Parrot of Doom - I don't know how that could happen. I ordered the parts based on make, model, vin, etc. They seem to fit properly (slide in and out of the caliper) and seem to cover the rotor properly. When I installed them, they appeared to be exactly the same as the original pads. Is there a way to verify the size is correct, or maybe I should just order a different set and try them out?

t walgamuth - Yes, there's more rust on the outside edge, but if I had a really good picture we would see that the whole surface is rusty (but more on the outer edge). The really interesting parts is the surface where the pad mates. It looks like the machined surface from the turning hasn't been worn off yet, implying that the pads aren't pinching the rotor.

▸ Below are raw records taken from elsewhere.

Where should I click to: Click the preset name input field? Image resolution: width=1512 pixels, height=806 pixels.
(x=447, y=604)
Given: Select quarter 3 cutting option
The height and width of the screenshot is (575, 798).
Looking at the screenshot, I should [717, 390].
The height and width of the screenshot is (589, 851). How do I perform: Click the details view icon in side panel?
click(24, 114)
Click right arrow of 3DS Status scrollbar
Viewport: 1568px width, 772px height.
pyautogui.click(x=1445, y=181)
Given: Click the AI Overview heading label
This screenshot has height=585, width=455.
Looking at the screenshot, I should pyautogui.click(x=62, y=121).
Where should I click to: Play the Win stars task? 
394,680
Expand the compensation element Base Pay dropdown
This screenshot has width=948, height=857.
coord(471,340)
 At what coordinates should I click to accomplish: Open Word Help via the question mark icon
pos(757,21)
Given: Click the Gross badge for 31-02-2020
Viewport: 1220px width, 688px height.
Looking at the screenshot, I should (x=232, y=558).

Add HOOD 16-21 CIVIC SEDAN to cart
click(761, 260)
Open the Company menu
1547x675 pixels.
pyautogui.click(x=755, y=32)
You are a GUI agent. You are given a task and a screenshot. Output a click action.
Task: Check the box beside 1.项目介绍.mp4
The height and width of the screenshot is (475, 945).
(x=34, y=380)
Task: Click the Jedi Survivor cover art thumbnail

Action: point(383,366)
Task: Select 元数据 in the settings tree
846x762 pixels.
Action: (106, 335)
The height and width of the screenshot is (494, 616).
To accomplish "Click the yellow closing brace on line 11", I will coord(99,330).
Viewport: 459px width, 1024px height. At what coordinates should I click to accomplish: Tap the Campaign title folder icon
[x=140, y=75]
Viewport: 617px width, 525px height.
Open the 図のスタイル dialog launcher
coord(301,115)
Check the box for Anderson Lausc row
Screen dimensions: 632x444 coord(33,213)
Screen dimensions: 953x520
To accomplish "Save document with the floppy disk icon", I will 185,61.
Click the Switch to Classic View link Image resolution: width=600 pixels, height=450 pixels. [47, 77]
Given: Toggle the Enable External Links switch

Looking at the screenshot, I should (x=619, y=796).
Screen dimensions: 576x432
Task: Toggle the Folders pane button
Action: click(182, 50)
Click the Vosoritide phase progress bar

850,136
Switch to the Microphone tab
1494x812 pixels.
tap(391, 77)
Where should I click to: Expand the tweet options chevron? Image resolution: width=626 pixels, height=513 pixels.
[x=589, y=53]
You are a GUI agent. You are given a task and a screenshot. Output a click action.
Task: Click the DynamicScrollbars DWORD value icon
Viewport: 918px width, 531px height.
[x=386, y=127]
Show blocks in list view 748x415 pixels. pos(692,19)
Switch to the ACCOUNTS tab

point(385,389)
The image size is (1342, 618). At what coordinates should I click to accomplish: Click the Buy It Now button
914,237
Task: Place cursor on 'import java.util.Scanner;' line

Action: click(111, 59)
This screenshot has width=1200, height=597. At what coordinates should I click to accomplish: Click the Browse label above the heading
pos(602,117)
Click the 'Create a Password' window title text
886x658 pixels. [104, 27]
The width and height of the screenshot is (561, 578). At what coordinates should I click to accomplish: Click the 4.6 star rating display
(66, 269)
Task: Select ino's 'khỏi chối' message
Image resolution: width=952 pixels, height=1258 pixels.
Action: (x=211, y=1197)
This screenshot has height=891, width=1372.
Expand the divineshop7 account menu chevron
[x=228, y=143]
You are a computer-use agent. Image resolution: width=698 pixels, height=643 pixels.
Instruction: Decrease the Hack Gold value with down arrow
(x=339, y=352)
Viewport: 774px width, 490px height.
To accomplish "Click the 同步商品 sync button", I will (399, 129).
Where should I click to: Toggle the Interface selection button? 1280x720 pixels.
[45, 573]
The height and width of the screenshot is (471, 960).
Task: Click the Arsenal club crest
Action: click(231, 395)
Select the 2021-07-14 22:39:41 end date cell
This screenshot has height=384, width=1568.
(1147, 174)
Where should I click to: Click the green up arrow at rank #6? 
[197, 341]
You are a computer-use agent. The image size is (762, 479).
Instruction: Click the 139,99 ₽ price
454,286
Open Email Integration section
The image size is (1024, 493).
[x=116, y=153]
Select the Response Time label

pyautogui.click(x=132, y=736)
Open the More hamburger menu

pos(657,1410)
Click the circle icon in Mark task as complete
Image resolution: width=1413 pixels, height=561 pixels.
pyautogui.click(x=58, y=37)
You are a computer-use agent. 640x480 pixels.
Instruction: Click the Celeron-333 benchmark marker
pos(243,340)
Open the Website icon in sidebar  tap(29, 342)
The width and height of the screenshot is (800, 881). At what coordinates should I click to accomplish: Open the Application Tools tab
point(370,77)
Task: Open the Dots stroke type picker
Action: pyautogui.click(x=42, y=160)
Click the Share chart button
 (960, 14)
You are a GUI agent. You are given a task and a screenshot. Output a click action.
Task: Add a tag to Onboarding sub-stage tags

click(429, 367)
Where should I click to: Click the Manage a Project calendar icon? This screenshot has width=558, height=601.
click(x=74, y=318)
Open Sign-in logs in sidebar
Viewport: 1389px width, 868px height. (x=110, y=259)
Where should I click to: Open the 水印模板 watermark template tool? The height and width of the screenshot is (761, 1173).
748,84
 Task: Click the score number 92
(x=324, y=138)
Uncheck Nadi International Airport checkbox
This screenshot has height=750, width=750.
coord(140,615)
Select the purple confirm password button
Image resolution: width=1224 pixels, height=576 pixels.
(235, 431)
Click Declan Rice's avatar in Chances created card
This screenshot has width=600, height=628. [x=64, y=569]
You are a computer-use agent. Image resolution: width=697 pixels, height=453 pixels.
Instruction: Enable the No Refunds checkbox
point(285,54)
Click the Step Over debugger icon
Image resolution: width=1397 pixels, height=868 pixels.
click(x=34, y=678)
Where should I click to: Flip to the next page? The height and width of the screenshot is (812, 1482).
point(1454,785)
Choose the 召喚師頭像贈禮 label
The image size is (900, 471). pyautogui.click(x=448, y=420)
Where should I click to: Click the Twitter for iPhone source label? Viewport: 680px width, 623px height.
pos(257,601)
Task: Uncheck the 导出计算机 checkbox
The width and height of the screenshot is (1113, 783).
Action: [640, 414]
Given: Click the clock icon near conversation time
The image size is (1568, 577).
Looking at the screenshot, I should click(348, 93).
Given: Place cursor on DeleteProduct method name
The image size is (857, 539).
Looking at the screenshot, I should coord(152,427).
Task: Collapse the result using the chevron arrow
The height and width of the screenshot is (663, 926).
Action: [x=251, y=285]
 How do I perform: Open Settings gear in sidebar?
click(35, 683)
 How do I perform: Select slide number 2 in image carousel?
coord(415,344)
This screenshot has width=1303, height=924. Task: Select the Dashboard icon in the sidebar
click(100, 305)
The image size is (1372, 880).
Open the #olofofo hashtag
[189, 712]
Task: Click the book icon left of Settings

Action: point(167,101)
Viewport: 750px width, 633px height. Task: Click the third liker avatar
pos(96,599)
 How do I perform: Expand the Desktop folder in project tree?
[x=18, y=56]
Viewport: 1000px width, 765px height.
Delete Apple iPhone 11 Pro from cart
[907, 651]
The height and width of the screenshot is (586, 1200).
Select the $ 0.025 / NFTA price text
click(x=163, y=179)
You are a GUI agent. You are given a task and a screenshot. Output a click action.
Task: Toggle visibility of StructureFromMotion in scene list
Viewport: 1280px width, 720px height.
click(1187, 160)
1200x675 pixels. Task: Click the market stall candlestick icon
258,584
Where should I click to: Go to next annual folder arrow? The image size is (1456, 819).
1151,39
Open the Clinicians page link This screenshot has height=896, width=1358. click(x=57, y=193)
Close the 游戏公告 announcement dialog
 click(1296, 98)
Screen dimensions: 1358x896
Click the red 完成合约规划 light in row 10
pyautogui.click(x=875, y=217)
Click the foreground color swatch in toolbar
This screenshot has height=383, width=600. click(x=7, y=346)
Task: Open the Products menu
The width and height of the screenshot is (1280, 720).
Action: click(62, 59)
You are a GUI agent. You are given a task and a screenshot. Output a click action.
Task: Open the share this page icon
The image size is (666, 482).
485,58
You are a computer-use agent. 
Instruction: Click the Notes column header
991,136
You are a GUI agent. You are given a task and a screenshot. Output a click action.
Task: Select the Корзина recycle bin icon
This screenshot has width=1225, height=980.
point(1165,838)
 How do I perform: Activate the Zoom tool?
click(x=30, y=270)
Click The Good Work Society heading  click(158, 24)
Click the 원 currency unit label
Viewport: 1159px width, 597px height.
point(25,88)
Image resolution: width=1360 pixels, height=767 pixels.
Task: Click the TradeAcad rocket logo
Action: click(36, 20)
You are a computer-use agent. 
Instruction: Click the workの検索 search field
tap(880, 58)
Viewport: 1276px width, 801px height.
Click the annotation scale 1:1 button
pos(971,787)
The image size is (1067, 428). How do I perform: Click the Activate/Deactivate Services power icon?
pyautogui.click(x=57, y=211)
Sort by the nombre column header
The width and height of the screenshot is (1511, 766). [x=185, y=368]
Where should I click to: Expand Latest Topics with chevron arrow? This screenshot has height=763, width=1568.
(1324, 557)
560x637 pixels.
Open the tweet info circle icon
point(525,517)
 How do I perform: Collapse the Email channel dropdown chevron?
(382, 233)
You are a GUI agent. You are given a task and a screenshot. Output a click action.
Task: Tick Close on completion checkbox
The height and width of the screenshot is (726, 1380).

Ferdman - That's what I thought. They aren't very expensive, so I bought a set of four Brembo's (OEM I think). Unfortunately, it ended up doing the same thing, so I haven't done any more rotor replacing since. On pad brand, wow, there's a lot of comments out there. The OEM Textar brand seems to have a reputation for dusting, so I went with Wagner, then EPG's. All had pretty much the same result, so I didn't think this was a pad quality issue.

I already replaced the calipers and had the same result. The original calipers were really bad, so I was sure that would fix it. Maybe bleeding them again would do something.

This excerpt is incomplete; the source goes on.